Exercise goal ▸
Only one span belongs in the answer: the line holding "Shop (43, 128)" through the last line of the entries below, retyped exactly.

Stored records ▸
┄┄┄┄┄┄┄┄┄┄

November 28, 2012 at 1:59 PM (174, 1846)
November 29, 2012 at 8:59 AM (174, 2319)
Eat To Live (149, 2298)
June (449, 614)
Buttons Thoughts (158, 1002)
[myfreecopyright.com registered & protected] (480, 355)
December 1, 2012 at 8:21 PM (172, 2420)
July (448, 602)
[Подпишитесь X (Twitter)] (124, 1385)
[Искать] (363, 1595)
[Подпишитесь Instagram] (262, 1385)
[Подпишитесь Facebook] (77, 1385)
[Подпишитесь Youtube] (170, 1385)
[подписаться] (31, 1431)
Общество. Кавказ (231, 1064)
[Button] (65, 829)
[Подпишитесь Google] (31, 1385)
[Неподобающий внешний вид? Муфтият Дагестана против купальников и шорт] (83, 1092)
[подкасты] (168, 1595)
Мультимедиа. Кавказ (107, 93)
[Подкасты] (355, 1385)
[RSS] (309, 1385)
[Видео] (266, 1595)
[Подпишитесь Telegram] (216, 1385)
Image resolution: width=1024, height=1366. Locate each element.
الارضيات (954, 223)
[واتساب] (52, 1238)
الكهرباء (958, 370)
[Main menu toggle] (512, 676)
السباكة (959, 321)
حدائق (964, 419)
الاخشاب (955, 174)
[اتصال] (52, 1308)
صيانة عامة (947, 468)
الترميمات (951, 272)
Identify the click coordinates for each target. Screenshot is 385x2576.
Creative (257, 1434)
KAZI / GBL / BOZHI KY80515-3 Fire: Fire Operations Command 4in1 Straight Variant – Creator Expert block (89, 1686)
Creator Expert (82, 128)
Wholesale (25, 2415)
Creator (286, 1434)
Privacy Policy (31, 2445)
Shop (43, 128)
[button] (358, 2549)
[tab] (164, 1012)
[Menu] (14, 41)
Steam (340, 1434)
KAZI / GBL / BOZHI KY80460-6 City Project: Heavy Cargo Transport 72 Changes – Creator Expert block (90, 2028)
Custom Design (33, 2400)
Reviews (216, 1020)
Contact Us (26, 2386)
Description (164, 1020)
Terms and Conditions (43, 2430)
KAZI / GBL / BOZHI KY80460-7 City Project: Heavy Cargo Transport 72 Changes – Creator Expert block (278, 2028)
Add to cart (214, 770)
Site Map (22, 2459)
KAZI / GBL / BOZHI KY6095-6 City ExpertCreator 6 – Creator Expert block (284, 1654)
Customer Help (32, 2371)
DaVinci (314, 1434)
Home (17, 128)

┄┄┄┄┄┄┄┄┄┄

Answer box ▸
Shop (43, 128)
[button] (358, 2549)
[tab] (164, 1012)
[Menu] (14, 41)
Steam (340, 1434)
KAZI / GBL / BOZHI KY80460-6 City Project: Heavy Cargo Transport 72 Changes – Creator Expert block (90, 2028)
Custom Design (33, 2400)
Reviews (216, 1020)
Contact Us (26, 2386)
Description (164, 1020)
Terms and Conditions (43, 2430)
KAZI / GBL / BOZHI KY80460-7 City Project: Heavy Cargo Transport 72 Changes – Creator Expert block (278, 2028)
Add to cart (214, 770)
Site Map (22, 2459)
KAZI / GBL / BOZHI KY6095-6 City ExpertCreator 6 – Creator Expert block (284, 1654)
Customer Help (32, 2371)
DaVinci (314, 1434)
Home (17, 128)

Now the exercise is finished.